SOURCE MATERIAL:
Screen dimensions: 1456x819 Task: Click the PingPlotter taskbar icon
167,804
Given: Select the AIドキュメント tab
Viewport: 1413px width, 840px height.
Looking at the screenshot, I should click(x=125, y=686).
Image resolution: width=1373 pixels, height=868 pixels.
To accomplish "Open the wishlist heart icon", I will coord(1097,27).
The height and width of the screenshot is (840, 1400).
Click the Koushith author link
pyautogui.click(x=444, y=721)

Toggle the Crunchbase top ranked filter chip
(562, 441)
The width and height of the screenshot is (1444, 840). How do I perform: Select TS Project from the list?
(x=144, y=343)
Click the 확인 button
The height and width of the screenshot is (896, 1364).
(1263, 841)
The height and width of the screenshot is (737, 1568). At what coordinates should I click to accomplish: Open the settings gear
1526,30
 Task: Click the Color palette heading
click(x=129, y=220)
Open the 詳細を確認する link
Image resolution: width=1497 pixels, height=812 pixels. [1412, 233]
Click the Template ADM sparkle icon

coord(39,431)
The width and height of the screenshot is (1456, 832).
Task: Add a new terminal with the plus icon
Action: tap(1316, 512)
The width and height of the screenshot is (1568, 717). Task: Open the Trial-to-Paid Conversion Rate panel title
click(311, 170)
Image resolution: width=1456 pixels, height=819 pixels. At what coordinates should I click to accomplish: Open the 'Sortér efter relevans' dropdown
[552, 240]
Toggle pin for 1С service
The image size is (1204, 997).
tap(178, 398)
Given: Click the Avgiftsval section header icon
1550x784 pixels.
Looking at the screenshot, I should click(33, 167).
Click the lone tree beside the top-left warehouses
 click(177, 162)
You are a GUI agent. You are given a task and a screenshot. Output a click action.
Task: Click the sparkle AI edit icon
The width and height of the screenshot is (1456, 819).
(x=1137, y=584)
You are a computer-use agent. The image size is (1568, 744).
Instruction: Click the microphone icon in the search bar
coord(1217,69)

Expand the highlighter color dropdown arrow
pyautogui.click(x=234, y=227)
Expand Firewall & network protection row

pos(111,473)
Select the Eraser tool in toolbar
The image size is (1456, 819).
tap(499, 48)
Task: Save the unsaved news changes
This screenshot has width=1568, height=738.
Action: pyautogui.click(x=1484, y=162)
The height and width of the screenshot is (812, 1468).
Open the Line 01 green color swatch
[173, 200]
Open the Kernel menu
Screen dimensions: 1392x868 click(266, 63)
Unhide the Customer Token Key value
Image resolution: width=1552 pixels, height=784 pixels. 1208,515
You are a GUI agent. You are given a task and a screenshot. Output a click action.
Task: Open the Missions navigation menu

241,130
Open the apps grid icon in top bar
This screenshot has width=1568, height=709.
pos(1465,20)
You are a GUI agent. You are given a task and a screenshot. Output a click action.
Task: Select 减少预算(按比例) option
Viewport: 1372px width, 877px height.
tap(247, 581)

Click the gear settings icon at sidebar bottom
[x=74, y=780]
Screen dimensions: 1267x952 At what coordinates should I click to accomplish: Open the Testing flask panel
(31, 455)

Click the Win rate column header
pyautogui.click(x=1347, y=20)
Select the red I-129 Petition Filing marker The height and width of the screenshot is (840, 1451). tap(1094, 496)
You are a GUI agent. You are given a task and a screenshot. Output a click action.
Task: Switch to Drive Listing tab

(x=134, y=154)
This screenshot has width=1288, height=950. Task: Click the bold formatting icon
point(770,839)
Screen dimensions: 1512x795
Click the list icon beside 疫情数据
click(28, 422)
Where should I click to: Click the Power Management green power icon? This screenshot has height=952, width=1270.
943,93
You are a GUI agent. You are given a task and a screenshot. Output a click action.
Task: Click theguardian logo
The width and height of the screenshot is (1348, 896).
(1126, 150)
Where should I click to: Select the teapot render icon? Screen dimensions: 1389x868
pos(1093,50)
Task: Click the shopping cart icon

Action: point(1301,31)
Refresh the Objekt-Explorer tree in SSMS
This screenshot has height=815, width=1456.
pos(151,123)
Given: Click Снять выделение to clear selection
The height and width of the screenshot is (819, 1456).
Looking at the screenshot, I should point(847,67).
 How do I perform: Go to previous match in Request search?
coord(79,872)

TASK TO CARRY OUT: Whatever appears in the data above is to be set down exactly.

ANSWER TO THIS PROBLEM:
Screen dimensions: 1456x819 Task: Click the PingPlotter taskbar icon
167,804
Given: Select the AIドキュメント tab
Viewport: 1413px width, 840px height.
Looking at the screenshot, I should click(x=125, y=686).
Image resolution: width=1373 pixels, height=868 pixels.
To accomplish "Open the wishlist heart icon", I will coord(1097,27).
The height and width of the screenshot is (840, 1400).
Click the Koushith author link
pyautogui.click(x=444, y=721)

Toggle the Crunchbase top ranked filter chip
(562, 441)
The width and height of the screenshot is (1444, 840). How do I perform: Select TS Project from the list?
(x=144, y=343)
Click the 확인 button
The height and width of the screenshot is (896, 1364).
(1263, 841)
The height and width of the screenshot is (737, 1568). At what coordinates should I click to accomplish: Open the settings gear
1526,30
 Task: Click the Color palette heading
click(x=129, y=220)
Open the 詳細を確認する link
Image resolution: width=1497 pixels, height=812 pixels. [1412, 233]
Click the Template ADM sparkle icon

coord(39,431)
The width and height of the screenshot is (1456, 832).
Task: Add a new terminal with the plus icon
Action: tap(1316, 512)
The width and height of the screenshot is (1568, 717). Task: Open the Trial-to-Paid Conversion Rate panel title
click(311, 170)
Image resolution: width=1456 pixels, height=819 pixels. At what coordinates should I click to accomplish: Open the 'Sortér efter relevans' dropdown
[552, 240]
Toggle pin for 1С service
The image size is (1204, 997).
tap(178, 398)
Given: Click the Avgiftsval section header icon
1550x784 pixels.
Looking at the screenshot, I should click(33, 167).
Click the lone tree beside the top-left warehouses
 click(177, 162)
You are a GUI agent. You are given a task and a screenshot. Output a click action.
Task: Click the sparkle AI edit icon
The width and height of the screenshot is (1456, 819).
(x=1137, y=584)
You are a computer-use agent. The image size is (1568, 744).
Instruction: Click the microphone icon in the search bar
coord(1217,69)

Expand the highlighter color dropdown arrow
pyautogui.click(x=234, y=227)
Expand Firewall & network protection row

pos(111,473)
Select the Eraser tool in toolbar
The image size is (1456, 819).
tap(499, 48)
Task: Save the unsaved news changes
This screenshot has width=1568, height=738.
Action: pyautogui.click(x=1484, y=162)
The height and width of the screenshot is (812, 1468).
Open the Line 01 green color swatch
[173, 200]
Open the Kernel menu
Screen dimensions: 1392x868 click(266, 63)
Unhide the Customer Token Key value
Image resolution: width=1552 pixels, height=784 pixels. 1208,515
You are a GUI agent. You are given a task and a screenshot. Output a click action.
Task: Open the Missions navigation menu

241,130
Open the apps grid icon in top bar
This screenshot has width=1568, height=709.
pos(1465,20)
You are a GUI agent. You are given a task and a screenshot. Output a click action.
Task: Select 减少预算(按比例) option
Viewport: 1372px width, 877px height.
tap(247, 581)

Click the gear settings icon at sidebar bottom
[x=74, y=780]
Screen dimensions: 1267x952 At what coordinates should I click to accomplish: Open the Testing flask panel
(31, 455)

Click the Win rate column header
pyautogui.click(x=1347, y=20)
Select the red I-129 Petition Filing marker The height and width of the screenshot is (840, 1451). tap(1094, 496)
You are a GUI agent. You are given a task and a screenshot. Output a click action.
Task: Switch to Drive Listing tab

(x=134, y=154)
This screenshot has width=1288, height=950. Task: Click the bold formatting icon
point(770,839)
Screen dimensions: 1512x795
Click the list icon beside 疫情数据
click(28, 422)
Where should I click to: Click the Power Management green power icon? This screenshot has height=952, width=1270.
943,93
You are a GUI agent. You are given a task and a screenshot. Output a click action.
Task: Click theguardian logo
The width and height of the screenshot is (1348, 896).
(1126, 150)
Where should I click to: Select the teapot render icon? Screen dimensions: 1389x868
pos(1093,50)
Task: Click the shopping cart icon

Action: point(1301,31)
Refresh the Objekt-Explorer tree in SSMS
This screenshot has height=815, width=1456.
pos(151,123)
Given: Click Снять выделение to clear selection
The height and width of the screenshot is (819, 1456).
Looking at the screenshot, I should point(847,67).
 How do I perform: Go to previous match in Request search?
coord(79,872)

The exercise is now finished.